First of all, my dataset looks like the following in DataFrame before introducing it to a dataset (5 instances per class or label, being 0 the lowest label number and 251 the maximum one, so 252 labels in total):
text label
0 Configuración del área de selección de TV Set 0
1 Configuración del área de selección de TV Set 0
2 Conformación de la sección de selección de TV... 0
3 Conformación ae la stcción de seldcción de TV Set 0
4 Validar la configuración del área de selección... 0
... ... ...
1281 Validación incorrecta por identificador de art... 251
1282 Validación incorrecta mediante identificador d... 251
1283 Validación incorrecta por identificador de art... 251
1284 Validación incorrecta por identificador de art... 251
1285 Validar Validación incorrecta por identificado... 251
As It is a custom model, I changed the value of out_features at out_proj in the classification part, so the resulting architecture looks like the following:
RobertaForSequenceClassification(
(roberta): RobertaModel(
(embeddings): RobertaEmbeddings(
(word_embeddings): Embedding(50262, 1024, padding_idx=1)

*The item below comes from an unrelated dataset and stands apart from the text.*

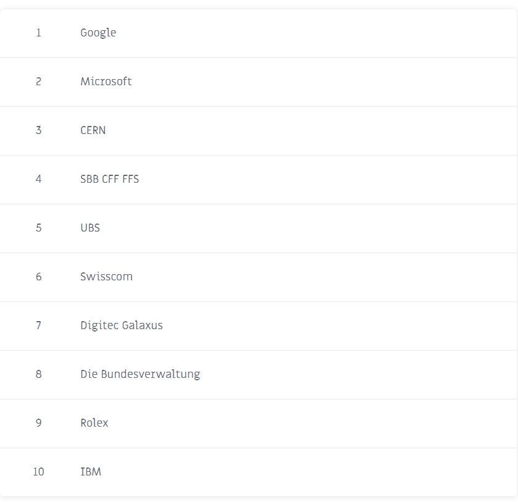The image size is (518, 502).
Task: Click rank number 9
Action: [x=39, y=423]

(position_embeddings): Embedding(514, 1024, padding_idx=1)
(token_type_embeddings): Embedding(1, 1024)
(LayerNorm): LayerNorm((1024,), eps=1e-05, elementwise_affine=True)
(dropout): Dropout(p=0.0, inplace=False)
)
(encoder): RobertaEncoder(
(layer): ModuleList(
(0-23): 24 x RobertaLayer(
(attention): RobertaAttention(
(self): RobertaSdpaSelfAttention(
(query): Linear(in_features=1024, out_features=1024, bias=True)
(key): Linear(in_features=1024, out_features=1024, bias=True)
(value): Linear(in_features=1024, out_features=1024, bias=True)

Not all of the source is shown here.